» **Exercise aim**
Please lay out the lines as a Markdown table with the columns "Row" and "Line", starting at the line that contains "How do I perform: Switch" and ending at the line that contains "Looking at the", leaving out blank lines. Leave the pictures out of the answer.

★ ★ ★ ★

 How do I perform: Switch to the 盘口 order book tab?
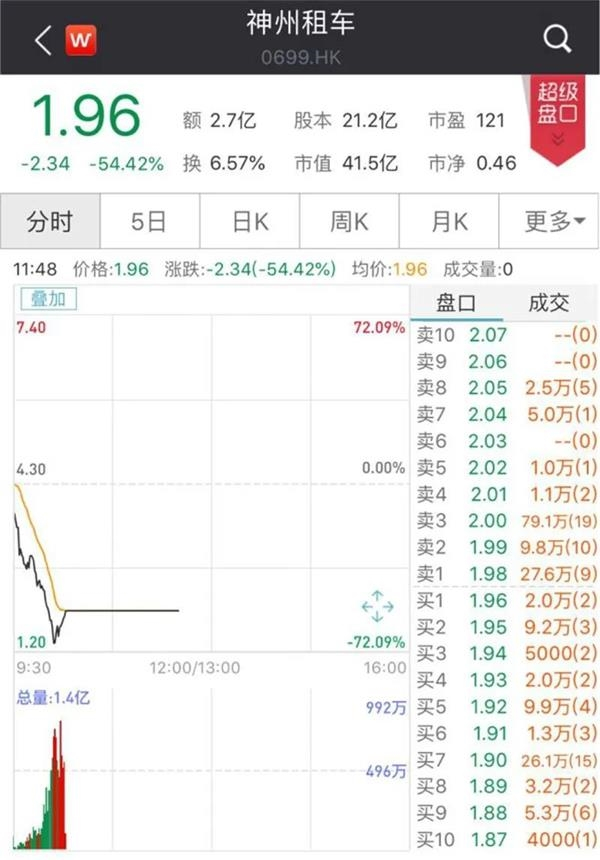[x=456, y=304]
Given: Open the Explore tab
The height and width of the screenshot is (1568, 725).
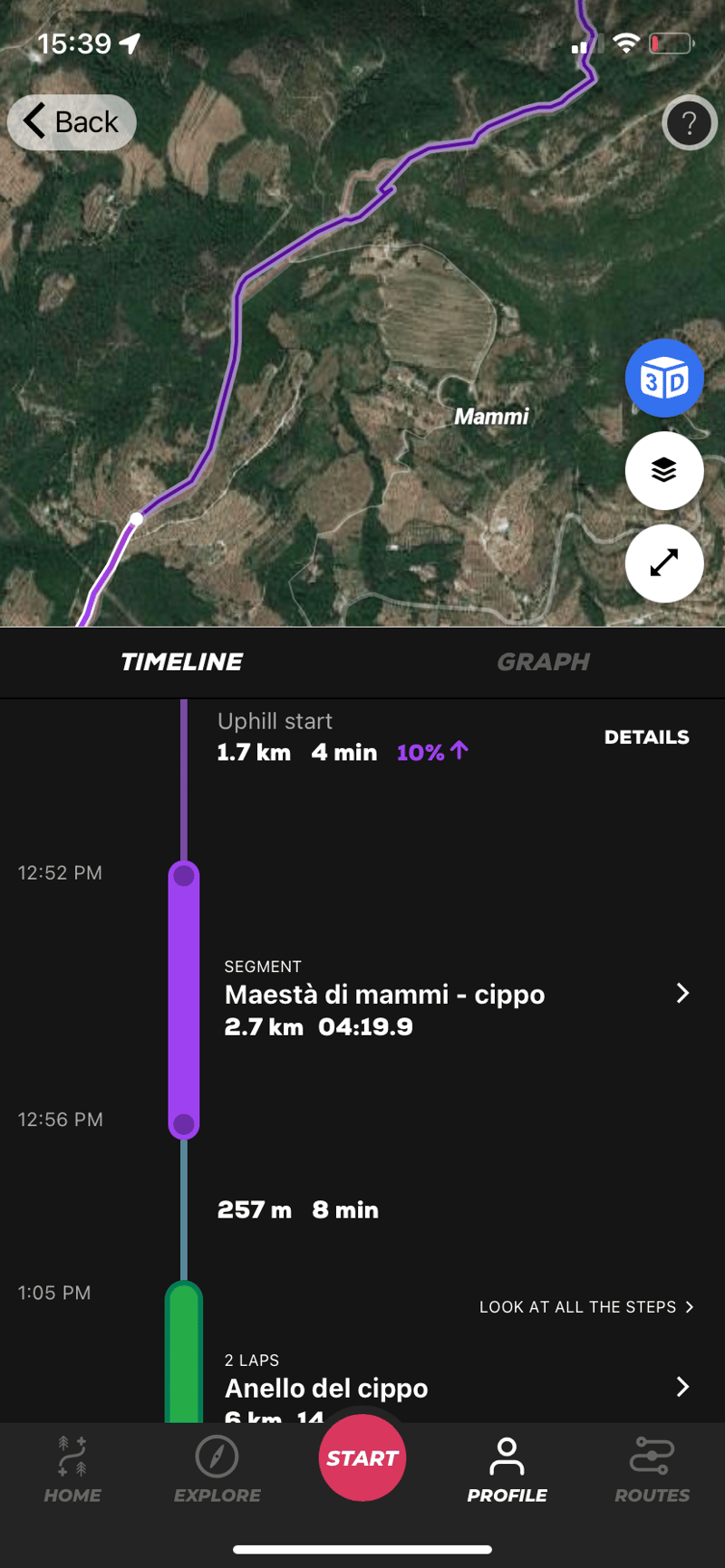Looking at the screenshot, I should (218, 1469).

★ ★ ★ ★

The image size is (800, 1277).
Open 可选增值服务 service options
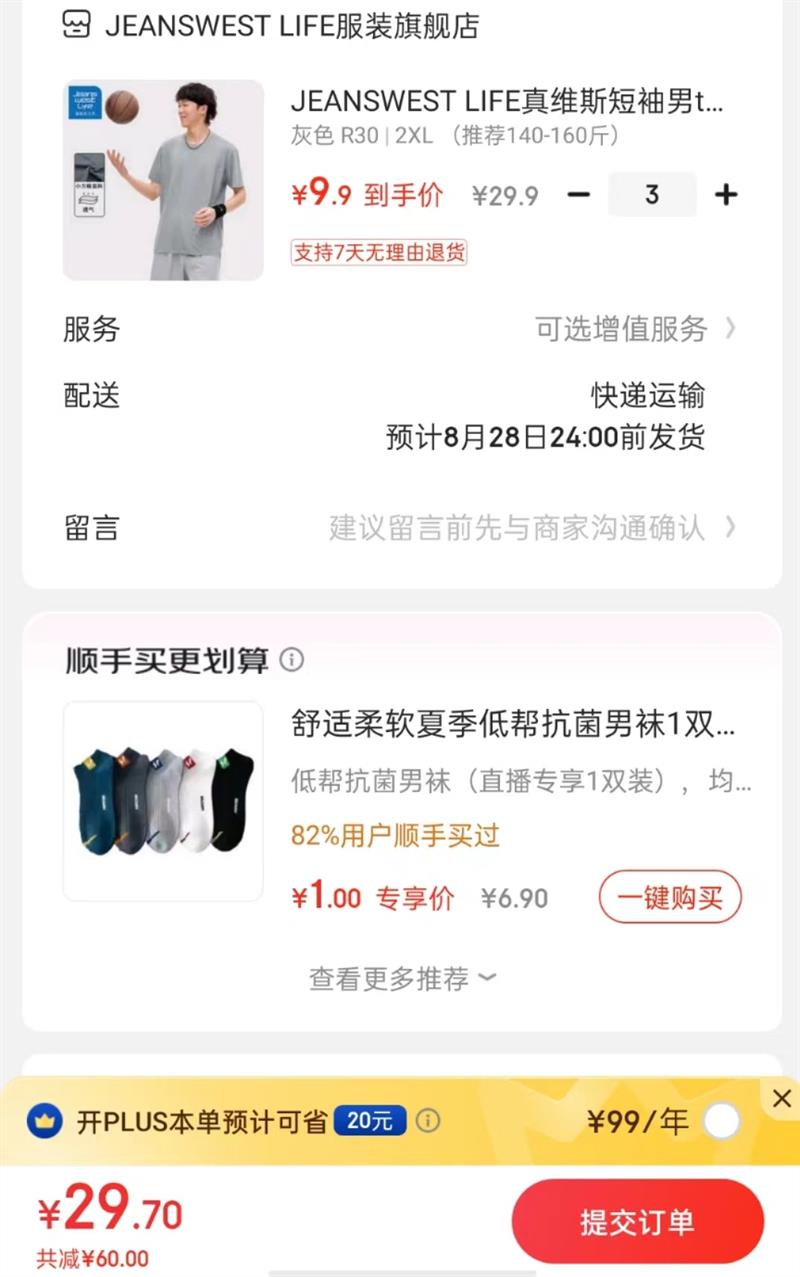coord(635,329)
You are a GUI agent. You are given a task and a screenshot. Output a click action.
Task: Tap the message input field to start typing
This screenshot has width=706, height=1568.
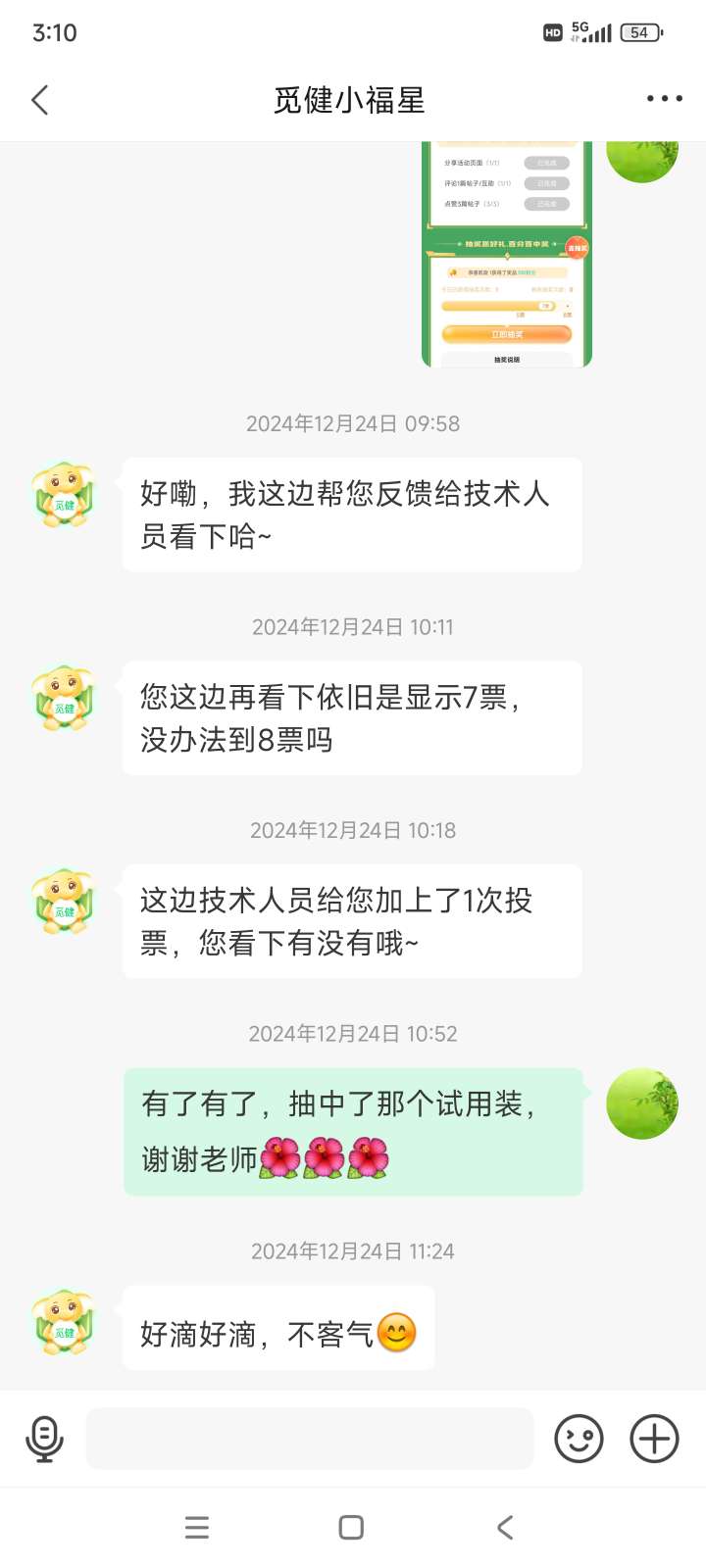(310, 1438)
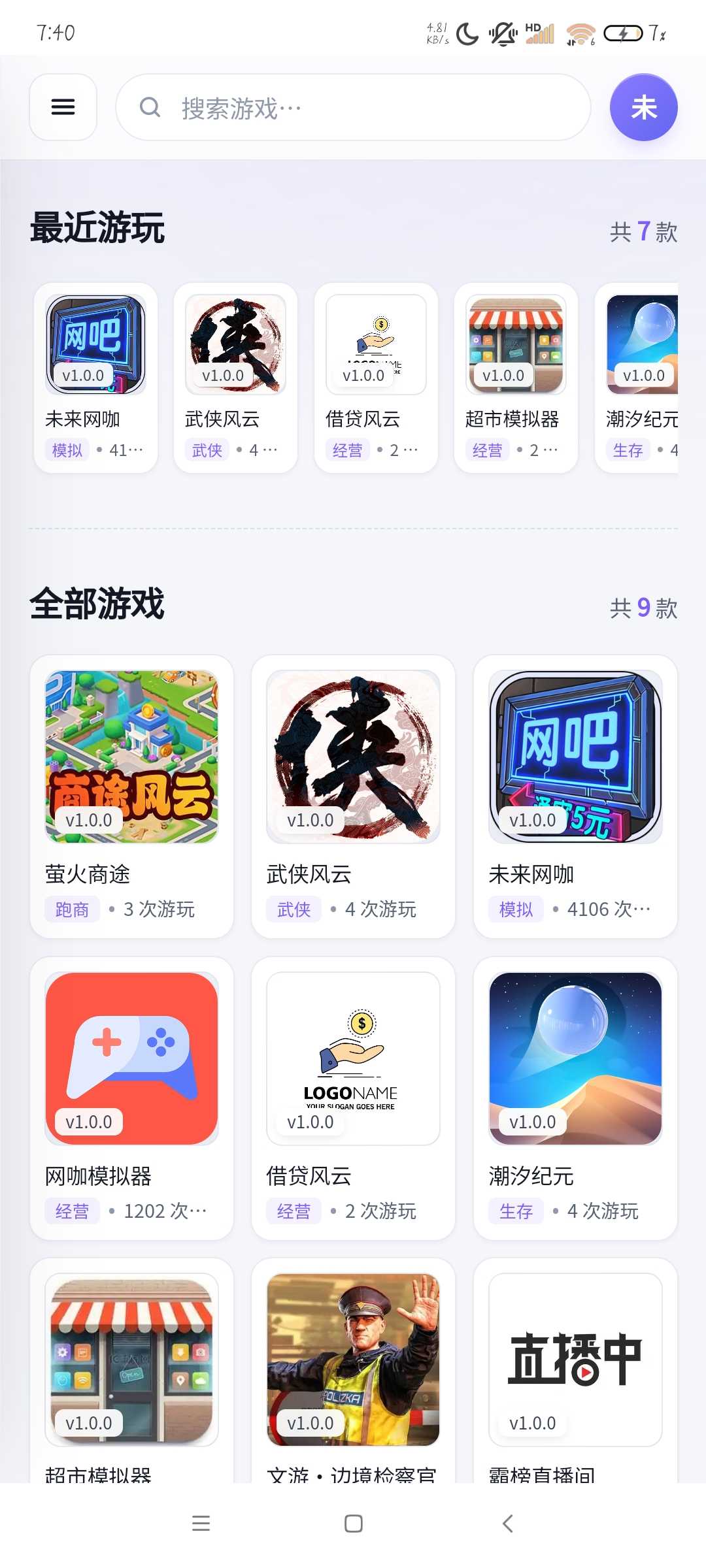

★ ★ ★ ★

» **Response to the exercise**
| Row | Line |
|---|---|
| 1 |  How do I perform: Switch to the 盘口 order book tab? |
| 2 | [x=456, y=304] |
| 3 | Given: Open the Explore tab |
| 4 | The height and width of the screenshot is (1568, 725). |
| 5 | Looking at the screenshot, I should (218, 1469). |